* _WORK TO BE COMPLETED_
Which lines of the data below include the string "Incorporate"? Return each of them.

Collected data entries

####

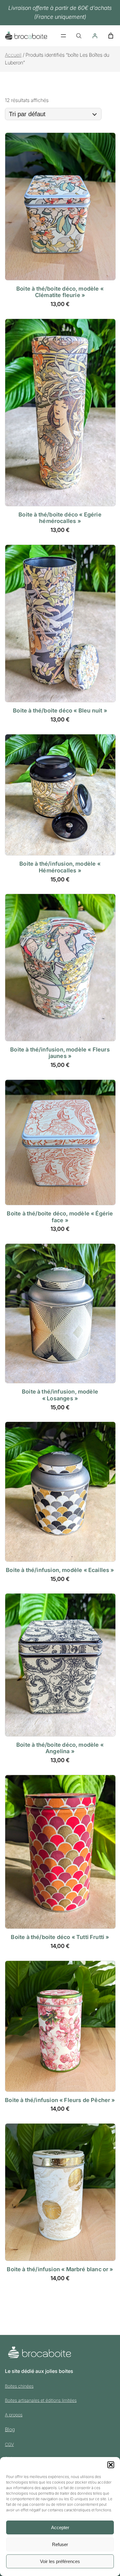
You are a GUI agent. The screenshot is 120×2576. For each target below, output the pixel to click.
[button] (111, 2465)
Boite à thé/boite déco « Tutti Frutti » (60, 1937)
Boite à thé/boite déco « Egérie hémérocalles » (60, 518)
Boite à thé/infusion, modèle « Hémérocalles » (59, 867)
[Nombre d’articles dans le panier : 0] (110, 35)
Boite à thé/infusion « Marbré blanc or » (60, 2269)
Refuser (60, 2544)
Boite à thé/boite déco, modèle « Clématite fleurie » (60, 292)
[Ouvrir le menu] (63, 35)
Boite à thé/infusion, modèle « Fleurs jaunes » (60, 1052)
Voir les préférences (60, 2561)
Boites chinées (19, 2386)
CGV (9, 2444)
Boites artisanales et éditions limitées (41, 2400)
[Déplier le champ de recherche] (78, 35)
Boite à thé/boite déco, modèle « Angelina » (60, 1748)
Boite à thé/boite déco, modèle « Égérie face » (60, 1216)
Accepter (60, 2527)
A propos (13, 2414)
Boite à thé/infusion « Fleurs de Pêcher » (60, 2100)
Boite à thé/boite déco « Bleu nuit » (60, 710)
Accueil (13, 55)
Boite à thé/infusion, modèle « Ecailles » (60, 1570)
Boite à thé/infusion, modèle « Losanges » (60, 1395)
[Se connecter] (94, 35)
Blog (10, 2429)
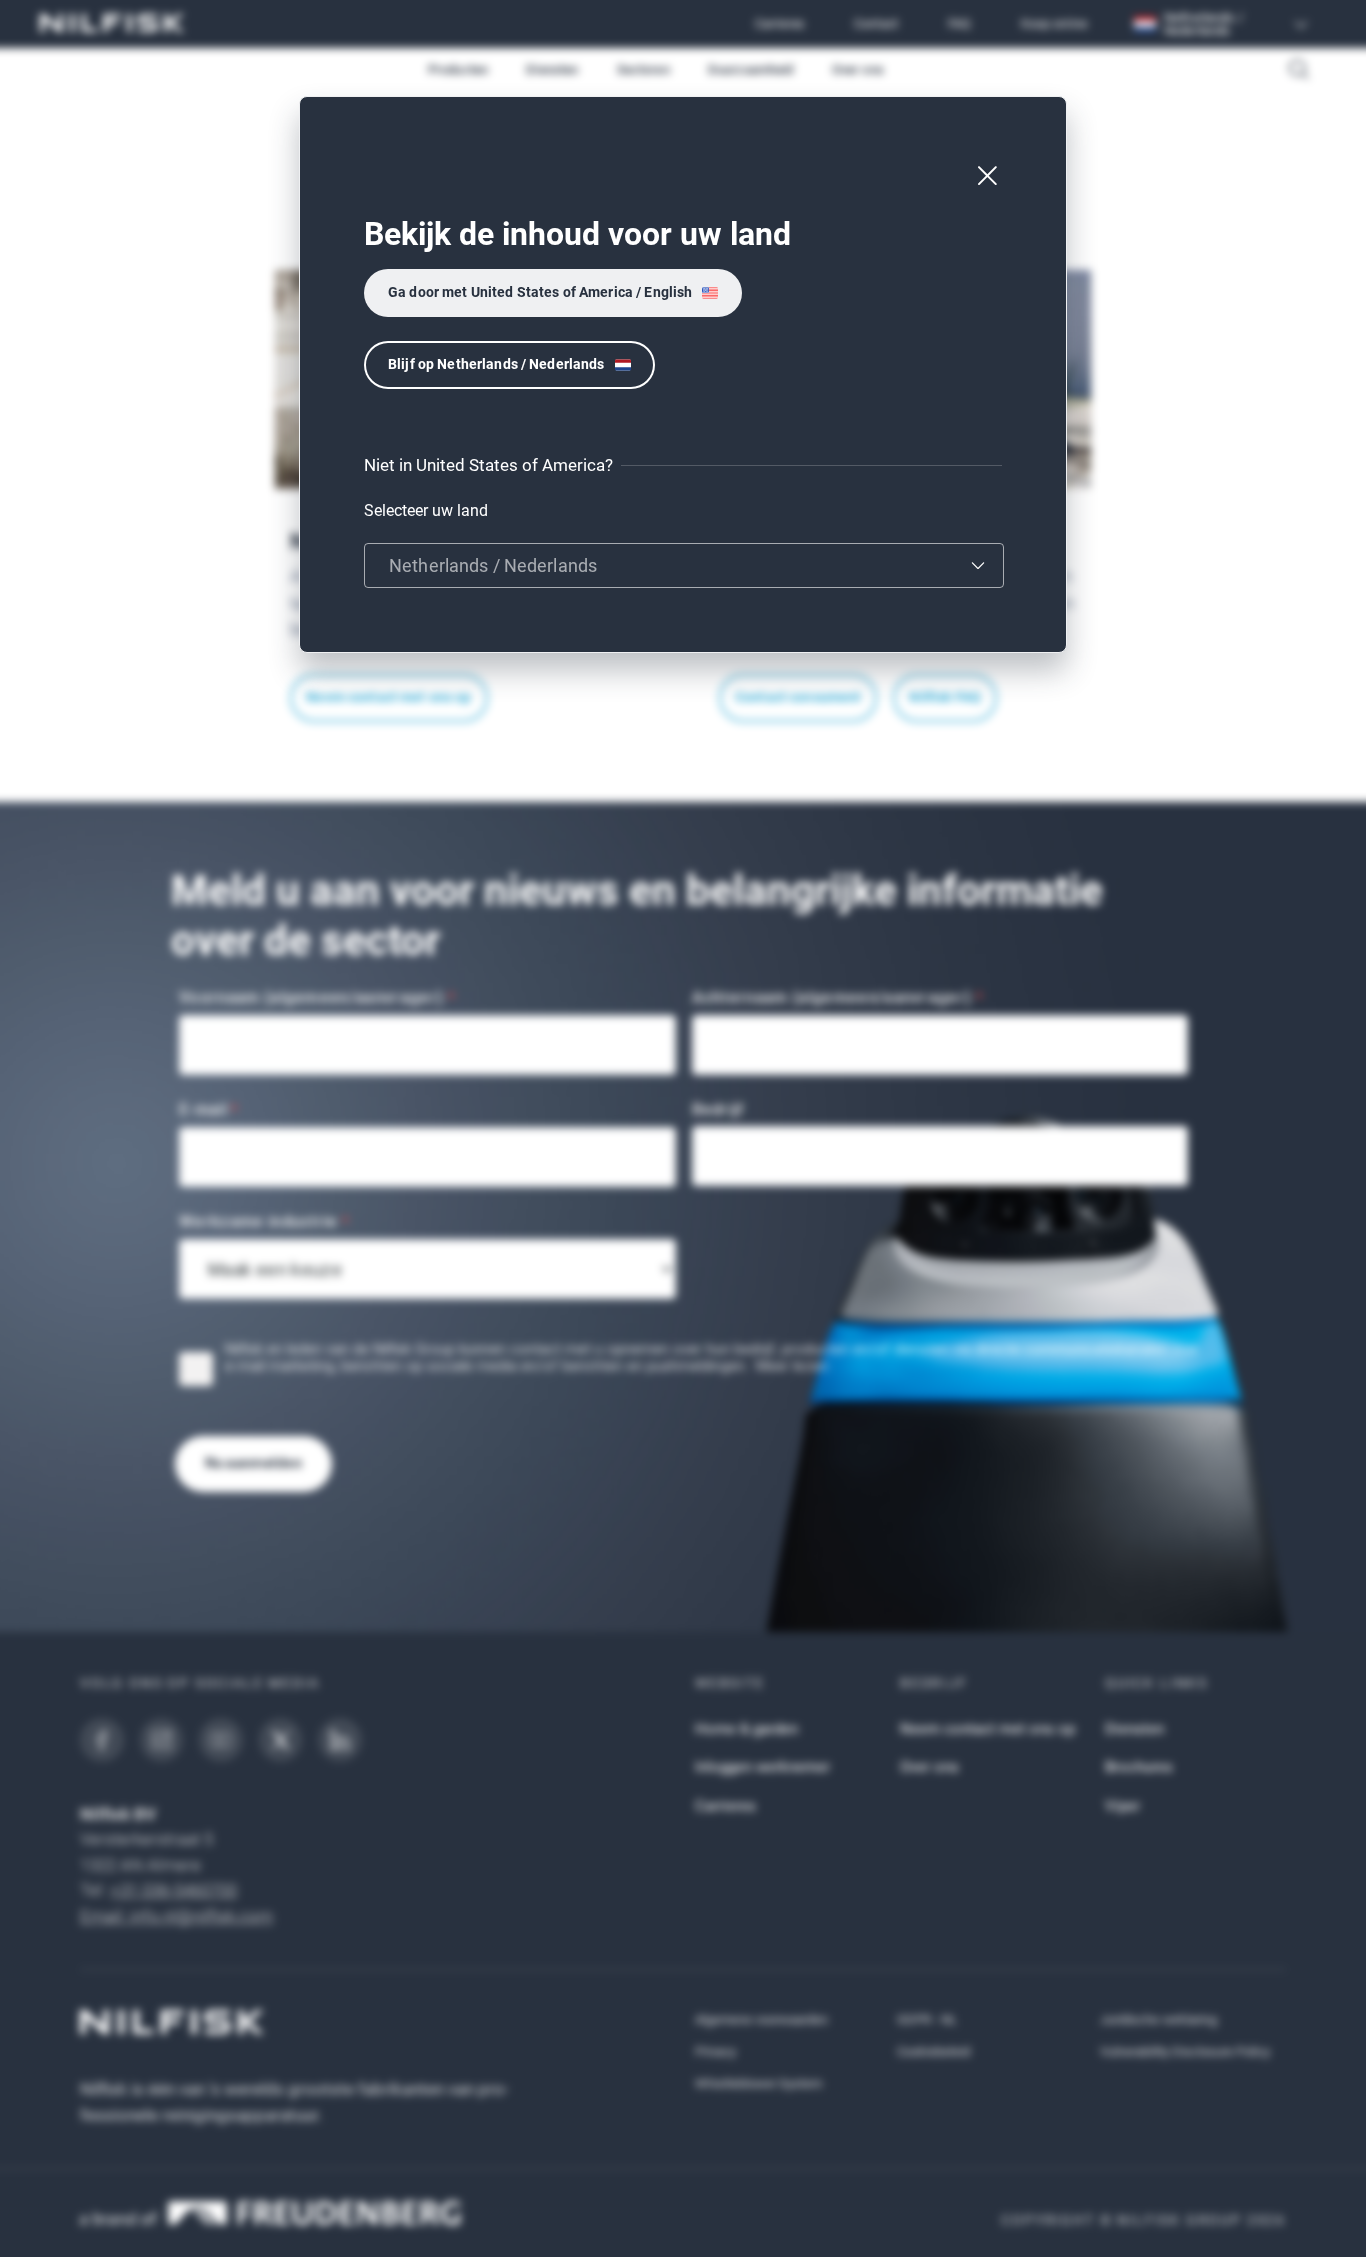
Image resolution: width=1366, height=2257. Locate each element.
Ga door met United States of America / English (540, 292)
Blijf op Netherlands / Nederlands (496, 364)
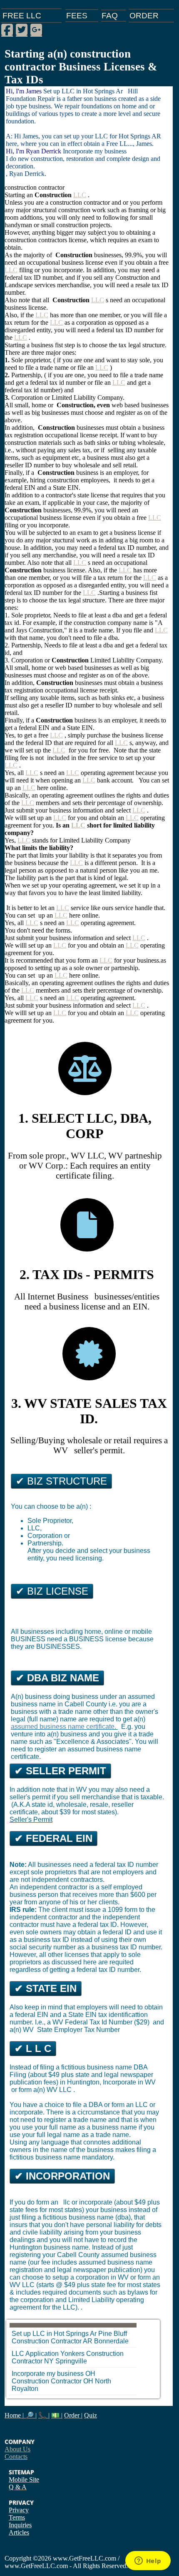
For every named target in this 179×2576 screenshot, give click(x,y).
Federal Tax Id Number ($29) (108, 2022)
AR (87, 2341)
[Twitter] (21, 29)
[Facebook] (7, 29)
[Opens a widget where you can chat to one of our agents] (148, 2561)
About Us (17, 2449)
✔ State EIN (46, 1988)
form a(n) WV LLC (46, 2089)
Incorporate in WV (129, 2082)
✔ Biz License (52, 1591)
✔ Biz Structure (61, 1481)
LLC (79, 194)
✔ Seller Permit (60, 1770)
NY (49, 2361)
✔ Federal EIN (53, 1838)
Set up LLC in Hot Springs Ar (54, 2333)
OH (88, 2381)
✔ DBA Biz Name (57, 1677)
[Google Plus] (36, 29)
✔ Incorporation (62, 2176)
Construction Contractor (47, 2341)
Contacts (16, 2456)
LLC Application (35, 2353)
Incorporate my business (48, 2373)
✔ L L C (33, 2048)
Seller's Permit (31, 1819)
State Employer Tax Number (78, 2029)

####

* _EXERCISE RESULT_
Incorporate in WV (129, 2082)
Incorporate my business (48, 2373)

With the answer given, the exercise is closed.